In this course, we plan to discuss the design of programming languages and the implementation tools of programming languages. We start from the parsing of programming languages. In particular, we will discuss general parsing (for arbitrary context-free languages) and incremental parsing.
In the second part we will study attribute grammars, the definition, evaluation, evaluator generation, parallel and incremental evaluation. Attribute grammars are an important tool for compilers and practical tools for software development environments.
In the third part, we will study Post system. Post systems are a foundation of many formal systems, including type systems in programming languages.
In the fourth part of the course, we study functional programming. The topics include introduction, higher-order functions, polymorphic type checking, lazy evaluation, lambda calculus, and continuation.
In the last part, we will discuss denotational semantics of programming languages. If we have time at the end of the semester, the students will be asked to present papers.
The course material will be papers from journals and conference proceedings. We will offer you a reading list and a copy of original papers.
You are asked to implement an attribute-grammar system, including both the generator and the evaluator. Our attribute grammar is called the simple-minded AG (SMAG).
A sample SMAG is as follows:
This attribute grammar is called myFirstAG.
Put comments before %SYMBOL%
Blank lines may be inserted as you wish.
%SYMBOLS%
S(synthesized r);
X(inherited a, b; synthesized c);
Y(inherited d; synthesized e);
%RULES%
S ::= X
{ r = c +3;
a = 3;
b = 5; }
X ::= X Y Y
{ X@1.c = X@2.c + Y@1.e + Y@2.e;
X@2.a = X@1.b + 1;
X@2.b = X@2.a + 3;
Y@1.d = X@1.a - X@1.b;
Y@2.d = Y@1.e - X@2.c; }
X ::= Y
{ X.c = Y.e;
Y.d = X.a - X.b; }
Y ::= "hello"
{ Y.e = Y.d + 6; }
Y ::= "good"
{ Y.e = 9 - Y.d; }
%END%
More comments may follow %END%
An SMAG contains two sections, denoted by the keywords
%SYMBOLS%, %RULES%, and %END%.
SMAG ::== %SYMBOLS% SymbolSection %RULES% RuleSection %END%
All the nonterminal symbols and their attributes must be declared in the symbol section. The SMAG generator must check this requirement. The names of symbols and attributes consist of English letters and the digits and must begin with a letter. Upper and lower case letters are considered identical. The symbol section contains one or more symbol declaration.
SymbolSection ::== Declaration | Declaration SymbolSection
A declaration has a symbol followed by the declarations of its inherited attributes followed by its synthesized attributes.
Declaration ::== name ( [ inherited NameList ; ] [ synthesized NameList ] ) ; NameList ::== name | name , Namelist
Note that inherited and synthesized are reserved
keywords and the use of the three punctuation symbols ( ; ).
The rule section contains one or more rules.
RuleSection ::== Rule | Rule RuleSection
Each rule consists of a symbol, the derivation symbol ::=,
zero or more symbols or constants, and a set of zero or more
attribution rules.
A constant is anything enclosed within a pair of double quotes.

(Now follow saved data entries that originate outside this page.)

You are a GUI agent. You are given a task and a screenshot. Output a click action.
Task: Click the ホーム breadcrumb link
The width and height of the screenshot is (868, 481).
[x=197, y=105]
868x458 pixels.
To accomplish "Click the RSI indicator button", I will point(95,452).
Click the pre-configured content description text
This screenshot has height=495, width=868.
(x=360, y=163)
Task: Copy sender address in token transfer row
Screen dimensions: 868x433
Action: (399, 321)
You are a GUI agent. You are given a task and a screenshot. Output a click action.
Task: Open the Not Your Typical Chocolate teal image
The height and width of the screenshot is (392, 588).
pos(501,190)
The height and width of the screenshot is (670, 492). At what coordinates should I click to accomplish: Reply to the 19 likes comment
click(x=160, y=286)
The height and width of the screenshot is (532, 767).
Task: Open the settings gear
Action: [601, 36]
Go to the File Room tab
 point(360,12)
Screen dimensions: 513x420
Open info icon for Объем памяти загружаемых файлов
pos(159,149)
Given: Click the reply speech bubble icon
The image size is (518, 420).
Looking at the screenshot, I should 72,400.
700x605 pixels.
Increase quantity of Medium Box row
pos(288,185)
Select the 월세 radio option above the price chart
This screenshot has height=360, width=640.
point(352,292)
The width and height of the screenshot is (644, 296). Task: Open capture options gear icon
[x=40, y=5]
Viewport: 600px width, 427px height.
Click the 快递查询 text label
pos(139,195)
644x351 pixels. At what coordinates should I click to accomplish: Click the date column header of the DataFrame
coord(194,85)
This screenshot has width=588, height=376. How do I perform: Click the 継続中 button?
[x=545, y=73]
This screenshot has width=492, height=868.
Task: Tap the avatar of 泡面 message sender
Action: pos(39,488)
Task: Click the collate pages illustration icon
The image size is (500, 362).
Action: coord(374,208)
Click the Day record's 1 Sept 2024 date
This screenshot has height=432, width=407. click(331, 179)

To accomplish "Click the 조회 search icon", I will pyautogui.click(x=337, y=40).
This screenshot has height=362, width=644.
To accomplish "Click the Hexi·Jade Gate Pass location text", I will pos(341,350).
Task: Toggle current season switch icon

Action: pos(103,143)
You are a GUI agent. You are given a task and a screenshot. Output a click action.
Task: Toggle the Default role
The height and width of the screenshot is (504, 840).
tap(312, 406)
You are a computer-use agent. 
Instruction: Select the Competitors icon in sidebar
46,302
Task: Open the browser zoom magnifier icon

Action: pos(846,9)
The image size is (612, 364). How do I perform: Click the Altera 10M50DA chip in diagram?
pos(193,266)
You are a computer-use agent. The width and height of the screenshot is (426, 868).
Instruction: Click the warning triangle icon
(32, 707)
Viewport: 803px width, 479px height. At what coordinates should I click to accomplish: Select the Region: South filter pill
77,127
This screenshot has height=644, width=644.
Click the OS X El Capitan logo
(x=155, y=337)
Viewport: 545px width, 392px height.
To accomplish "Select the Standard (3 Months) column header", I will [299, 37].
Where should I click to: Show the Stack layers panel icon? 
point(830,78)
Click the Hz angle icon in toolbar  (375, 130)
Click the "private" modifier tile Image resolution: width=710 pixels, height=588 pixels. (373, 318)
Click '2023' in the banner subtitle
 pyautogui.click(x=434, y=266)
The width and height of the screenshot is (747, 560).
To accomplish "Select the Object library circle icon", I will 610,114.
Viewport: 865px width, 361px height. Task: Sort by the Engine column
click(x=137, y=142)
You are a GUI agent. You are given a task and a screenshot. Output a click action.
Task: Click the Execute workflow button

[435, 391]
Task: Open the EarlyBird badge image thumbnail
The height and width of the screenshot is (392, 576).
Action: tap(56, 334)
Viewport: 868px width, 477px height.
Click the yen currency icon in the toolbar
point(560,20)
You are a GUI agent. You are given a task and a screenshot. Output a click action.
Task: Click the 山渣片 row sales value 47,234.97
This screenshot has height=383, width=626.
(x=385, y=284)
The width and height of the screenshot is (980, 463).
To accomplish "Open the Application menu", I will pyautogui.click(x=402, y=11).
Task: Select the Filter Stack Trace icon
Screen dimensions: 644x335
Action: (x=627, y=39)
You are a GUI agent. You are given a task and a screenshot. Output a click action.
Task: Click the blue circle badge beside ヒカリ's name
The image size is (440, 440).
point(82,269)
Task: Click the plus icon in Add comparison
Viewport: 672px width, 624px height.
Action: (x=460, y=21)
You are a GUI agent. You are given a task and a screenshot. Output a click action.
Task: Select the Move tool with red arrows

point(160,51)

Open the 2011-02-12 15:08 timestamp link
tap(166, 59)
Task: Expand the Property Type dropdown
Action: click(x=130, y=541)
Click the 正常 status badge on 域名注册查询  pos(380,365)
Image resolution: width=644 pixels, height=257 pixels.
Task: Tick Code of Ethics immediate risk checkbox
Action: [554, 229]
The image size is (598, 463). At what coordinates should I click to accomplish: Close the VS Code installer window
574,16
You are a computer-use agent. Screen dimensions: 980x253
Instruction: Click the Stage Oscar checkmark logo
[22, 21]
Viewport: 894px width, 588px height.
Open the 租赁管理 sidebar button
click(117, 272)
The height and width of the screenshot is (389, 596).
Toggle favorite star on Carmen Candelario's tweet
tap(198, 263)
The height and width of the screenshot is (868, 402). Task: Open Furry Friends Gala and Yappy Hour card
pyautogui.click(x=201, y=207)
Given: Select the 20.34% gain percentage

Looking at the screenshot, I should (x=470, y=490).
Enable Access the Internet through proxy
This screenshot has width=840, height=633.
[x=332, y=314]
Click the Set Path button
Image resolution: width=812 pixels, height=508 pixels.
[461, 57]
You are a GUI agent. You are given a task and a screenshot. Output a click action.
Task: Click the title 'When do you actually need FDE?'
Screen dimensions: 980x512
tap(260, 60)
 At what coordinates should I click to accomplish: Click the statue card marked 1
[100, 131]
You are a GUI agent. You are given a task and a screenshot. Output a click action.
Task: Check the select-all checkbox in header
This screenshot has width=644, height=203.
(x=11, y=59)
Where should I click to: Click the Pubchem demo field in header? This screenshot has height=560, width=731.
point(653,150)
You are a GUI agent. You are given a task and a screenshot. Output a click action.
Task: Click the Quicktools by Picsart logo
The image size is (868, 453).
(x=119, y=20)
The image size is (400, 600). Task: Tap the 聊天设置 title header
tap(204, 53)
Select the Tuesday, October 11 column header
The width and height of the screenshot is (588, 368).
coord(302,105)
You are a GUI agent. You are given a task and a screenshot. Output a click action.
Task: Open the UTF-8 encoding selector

Rule ::== name ::= NameConstList '{' AttRules '}'
NameConstList ::= | NameConst | NameConst NameConstList
NameConst ::== name | constant
AttRules ::== | AttRule | AttRule AttRules
An attribution rule consists of an attribute occurrence,
an equal sign =, and an expression.
AttRule ::== Att = Exp ;
An attribute occurrence has the form name.name or
name@integer.name.
The first name denotes a symbol in the rule.
The second name denotes an attribute of the symbol.
When there are more than one occurrence of a symbol, they are numbered
from left to right with integers, and these symbols are appended with
an integer.
Att ::== name . name | name @ integer . name
An expression has the form of usual arithmetic notations and consists of
attributes occurrences, positive integer constants, addition sign
+, and subtraction sign -.
There are no parentheses nor other operators.
Evaluation of an expression proceeds from left to right.
Though we use much simplied expressions, you should design your programs
so that it is very easy to modify in order to manipulate complex expressions.
Exp ::== AttInt | AttInt + Exp | AttInt - Exp AttInt ::== Att | integer
In this project, you are asked to implement a plan generator, a lexical analyzer of the target language, a context-free-grammar parser of the target language, and an evaluator. The plan generator generates plans for an SMAG and it must also check that an input SMAG is in the correct form and it is an ordered attribute grammar. The evaluation system parses an input sentence with the help of the lexical analyzer and the parser of the target language, evaluates the attributes and, finally, prints the values of all the attributes of the start symbol in a readable format.